EXERCISE DESCRIPTION - The output must start at the line containing "Click the www.bebe.com/ display URL" in the records below and stop at the last line, matching each line exactly and leaving out every picture.

Recorded data -
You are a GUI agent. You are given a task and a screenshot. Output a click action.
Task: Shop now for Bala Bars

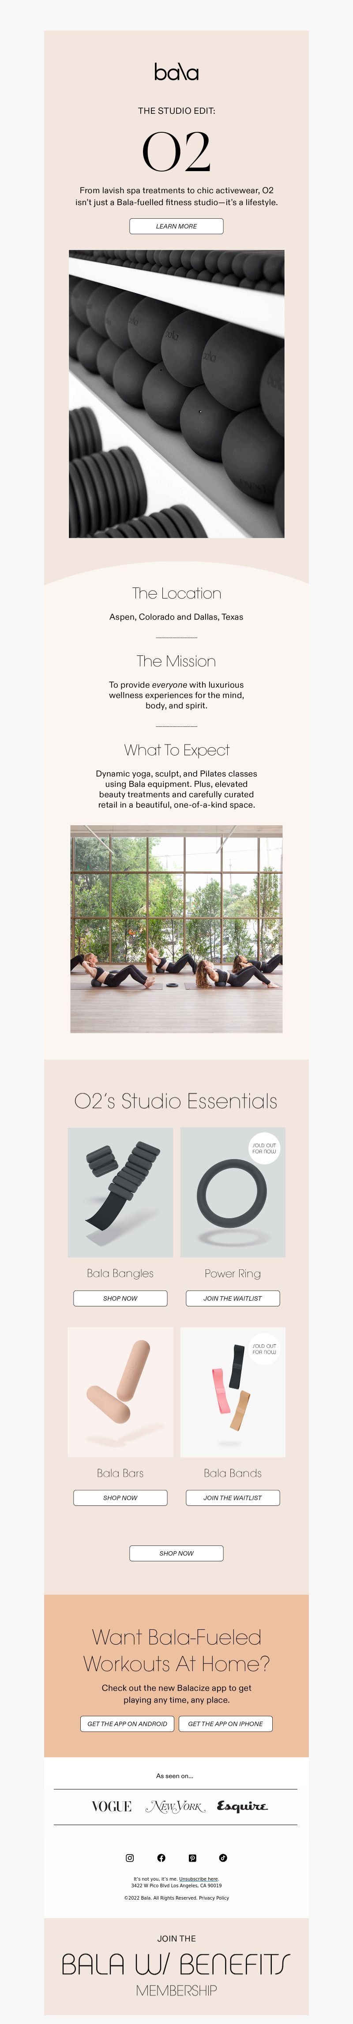pos(120,1498)
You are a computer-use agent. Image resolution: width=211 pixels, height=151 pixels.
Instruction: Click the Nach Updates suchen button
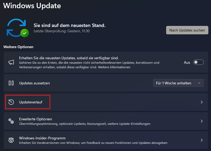click(187, 30)
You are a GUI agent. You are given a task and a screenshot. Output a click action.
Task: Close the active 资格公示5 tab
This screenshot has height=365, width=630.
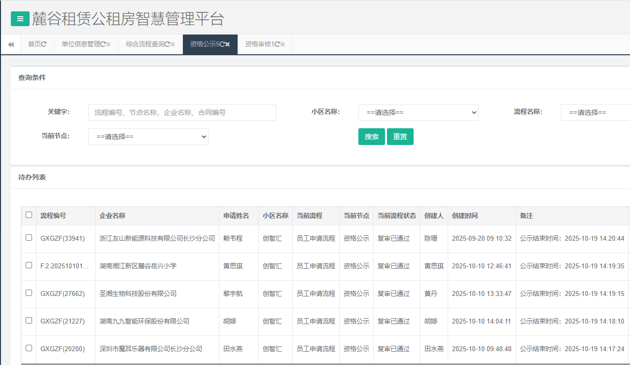228,44
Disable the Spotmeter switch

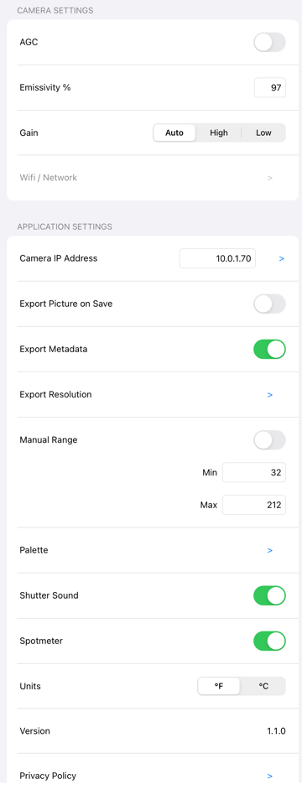(x=269, y=641)
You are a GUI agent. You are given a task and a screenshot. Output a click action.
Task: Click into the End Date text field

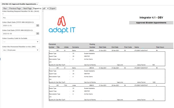18,34
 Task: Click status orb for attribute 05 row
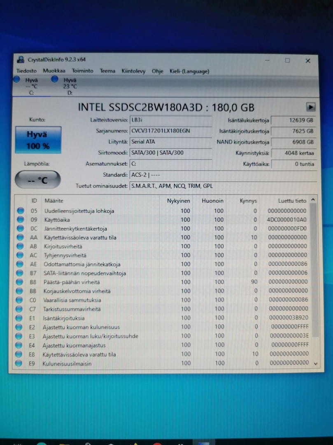pos(20,211)
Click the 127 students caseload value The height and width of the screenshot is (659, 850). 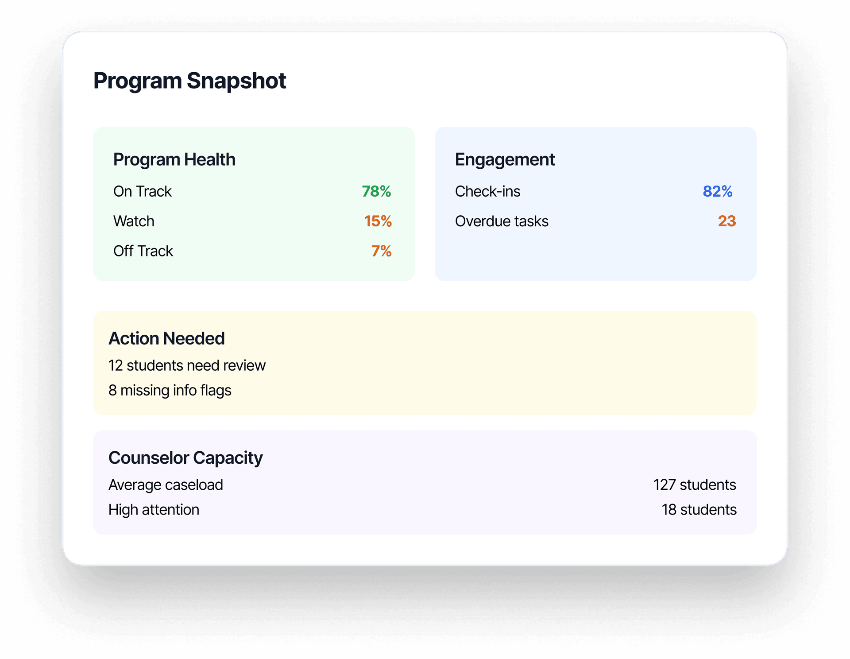coord(695,485)
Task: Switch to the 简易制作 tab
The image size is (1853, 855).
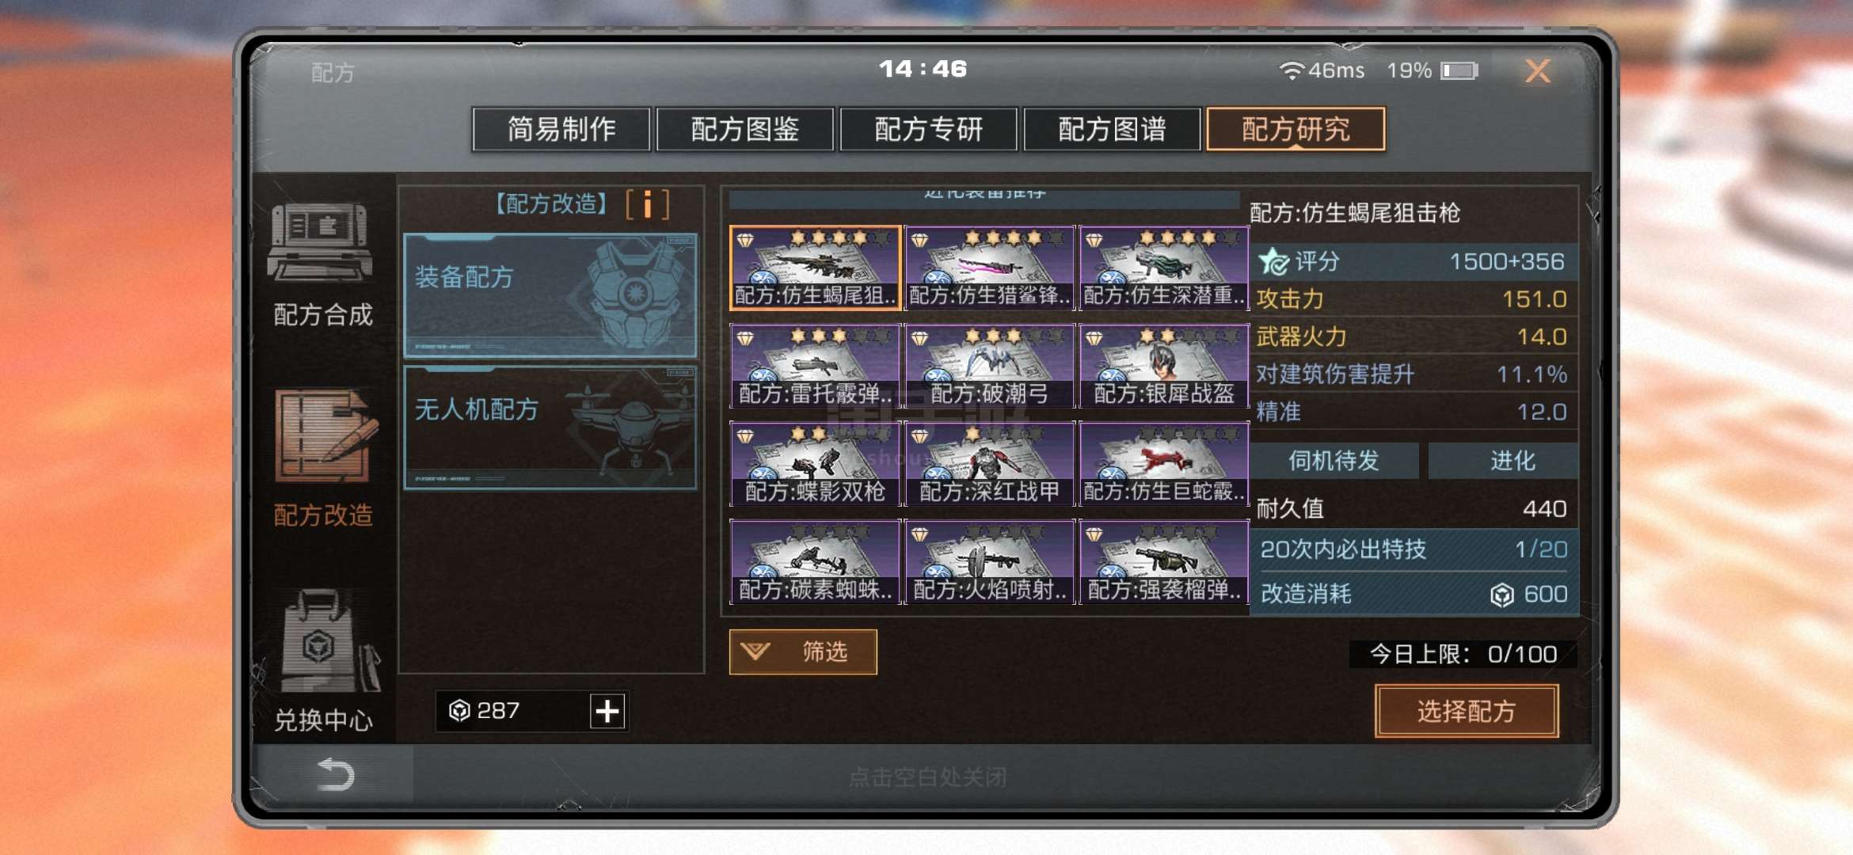Action: click(x=561, y=129)
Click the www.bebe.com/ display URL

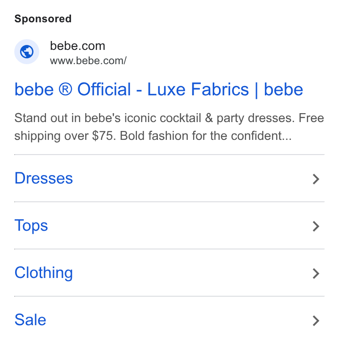coord(88,61)
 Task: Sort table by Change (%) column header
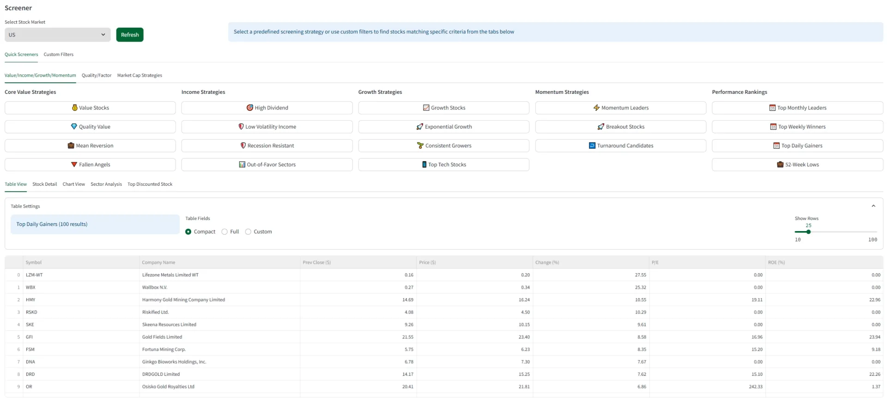pos(547,263)
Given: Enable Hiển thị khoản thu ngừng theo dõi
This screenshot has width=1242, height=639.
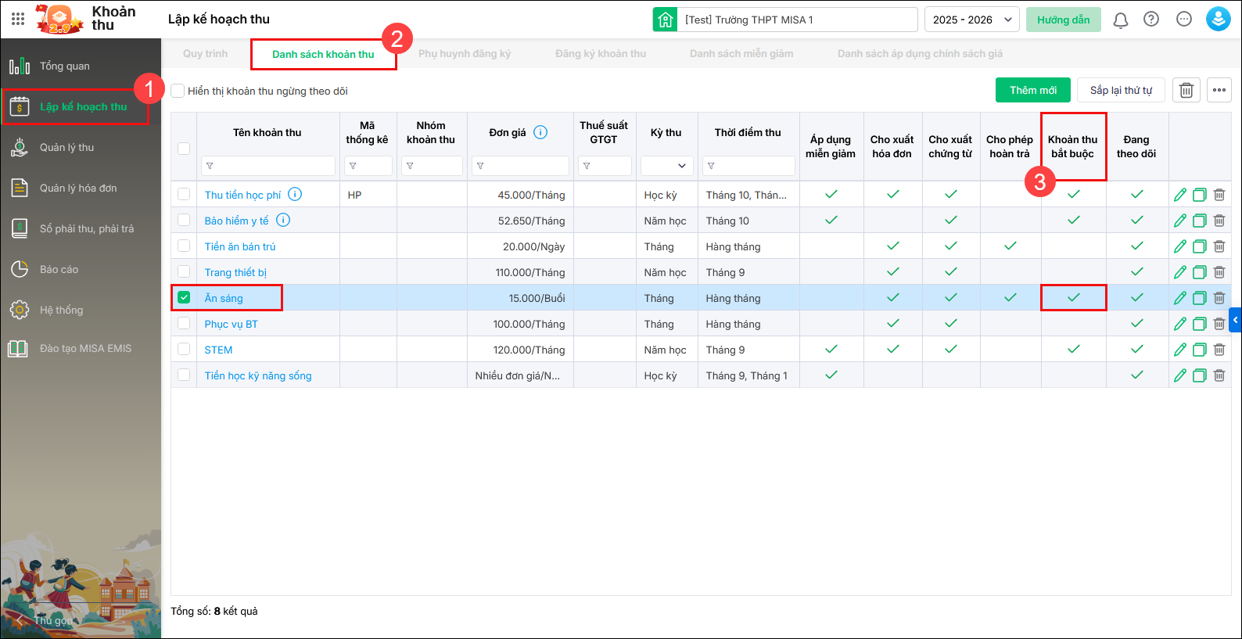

COMPLETED TASK -
Click the www.bebe.com/ display URL

coord(88,61)
 Task: Sort table by Change (%) column header
pos(547,263)
Given: Enable Hiển thị khoản thu ngừng theo dõi
This screenshot has width=1242, height=639.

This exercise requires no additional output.